Por supuesto que una abstención tan clamorosa (60%) no es aún la norma. Sin embargo, es muy significativo que porcentajes inusuales de abstención aparecen con mayor frecuencia y que el fenómeno se produzca en el marco de una crisis económica general de evolución impredecible. Ya no es posible ocultar o minimizar el descontento y la indignación de la ciudadanía, menos aún si un número creciente de ciudadanos se niega a ratificar con su voto la legitimidad del orden social. El aumento de la abstención resulta significativo porque, inclusive, en países en donde este fenómeno siempre ha sido marginal empieza a producirse el distanciamiento del electorado, en particular de las nuevas generaciones y de los colectivos más golpeados por la crisis. Crece el porcentaje de quienes renuncian al voto, pero también de quienes optan por alternativas nuevas –incluyendo expresiones muy preocupantes de extrema derecha–, conformándose un bloque de descontento social, de contestación al sistema político del Viejo Continente, que pone en entredicho la democracia burguesa considerada más desarrollada y sólida.

En los Estados Unidos los altos índices de abstención constituyen la regla y una participación significativa, la excepción. En parte el fenómeno se explica por la misma conformación social de una país que tiene grandes colectivos de inmigración reciente, cuya escasa o relativa integración no incluye el derecho al voto. Más aún, el voto ni siquiera es un derecho constitucional para sus propios ciudadanos, quienes deben solicitarlo expresamente y no son pocas las situaciones en las cuales parece existir interés en impedir la participación de determinados colectivos, condenados así al ostracismo político –esto, sin detenernos a examinar otras causas, como el funcionamiento de los partidos, su dependencia grosera de los grandes centros del poder económico y la masiva manipulación de la opinión pública, algo que ya afecta en gran medida a los partidos políticos de las democracias europeas–. En contraste, tales anomalías no parecen afectar la opinión de tantos que consideran a los Estados Unidos como el mayor modelo de la democracia representativa.

El panorama en las regiones periféricas del sistema –el mundo pobre– es aún más desolador. La abstención es mayoritaria en muchos países, algunos de los cuales como ‘correctivo’ establecen la obligatoriedad de votar, so pena de diversas sanciones –sobre todo económicas, algo que se convierte en un severo castigo, habida cuenta de la pobreza generalizada de su población–.  La reciente abstención en las elecciones chilenas –donde en algunas mesas electorales no votó nadie– es aún más destacable porque, por primera vez, la votación no era obligatoria.

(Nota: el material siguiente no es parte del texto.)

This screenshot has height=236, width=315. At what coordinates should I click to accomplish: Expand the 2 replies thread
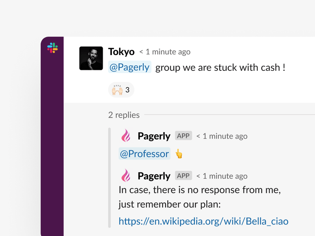coord(124,115)
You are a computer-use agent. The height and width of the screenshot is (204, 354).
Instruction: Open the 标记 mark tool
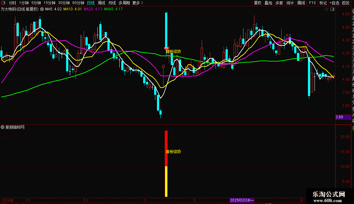pos(323,3)
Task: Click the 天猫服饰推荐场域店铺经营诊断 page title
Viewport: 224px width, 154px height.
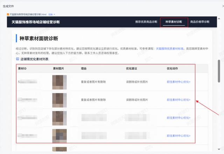Action: point(35,22)
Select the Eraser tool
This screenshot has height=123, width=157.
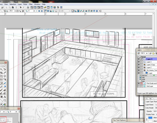click(x=5, y=87)
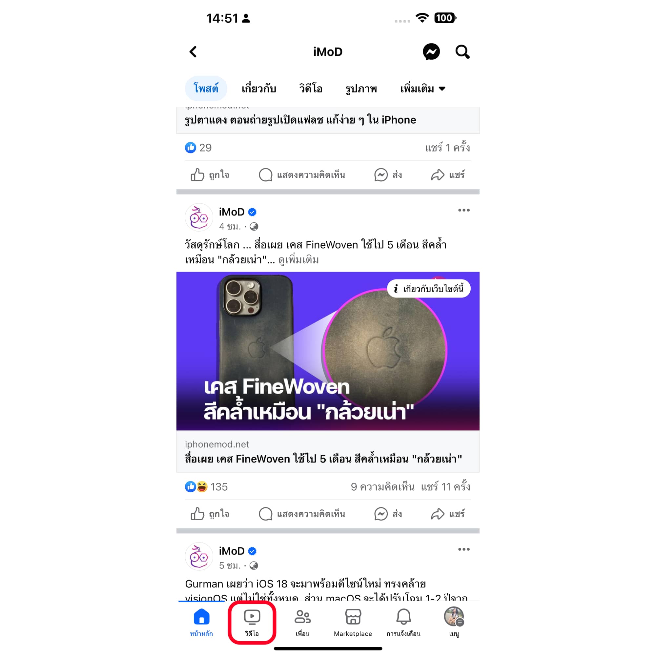Tap the เกี่ยวกับเว็บไซต์นี้ info badge
This screenshot has width=656, height=656.
(429, 289)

La participación electoral en estos países es casi siempre muy pobre, un mal endémico que sólo se rompe cuando ciertas coyunturas permiten una expresión auténtica del sentir de las mayorías. En Colombia, por ejemplo, prácticamente no se registra una votación que supere el 40% del censo electoral al menos en el último medio siglo. Sus instituciones, deterioradas en extremo por la corrupción, la ineficacia y unos vínculos ya imposibles de ocultar con las prácticas de la guerra sucia, tienen entonces una legitimidad bastante menguada. Para muchos políticos, sin embargo, la abstención es bienvenida: de esta forma se asegura su elección con inversiones menores en un país en el cual se practica masivamente la compra del voto. En el actual proceso de paz entre el gobierno y la insurgencia, la reforma del sistema político debe buscar que ese 60% de colombianos y colombianas que no creen en las urnas cambien de opinión y acudan entonces masivamente a dar  a las instituciones la legitimidad de la que hoy carecen.

En medio de este panorama, el contraste con otros países del área es bastante llamativo. Acaban de realizarse elecciones presidenciales en Venezuela y Hugo Chávez ha sido reelegido con más del 60% de los votos y una participación superior al 80% del electorado. Prácticamente todo mundo, incluyendo al candidato derrotado, reconoce la limpieza y transparencia de estos comicios. Mover a la ciudadanía a las urnas parece, entonces, que tiene una relación directa con el cumplimiento de las promesas electorales y con la promoción de una democracia efectiva.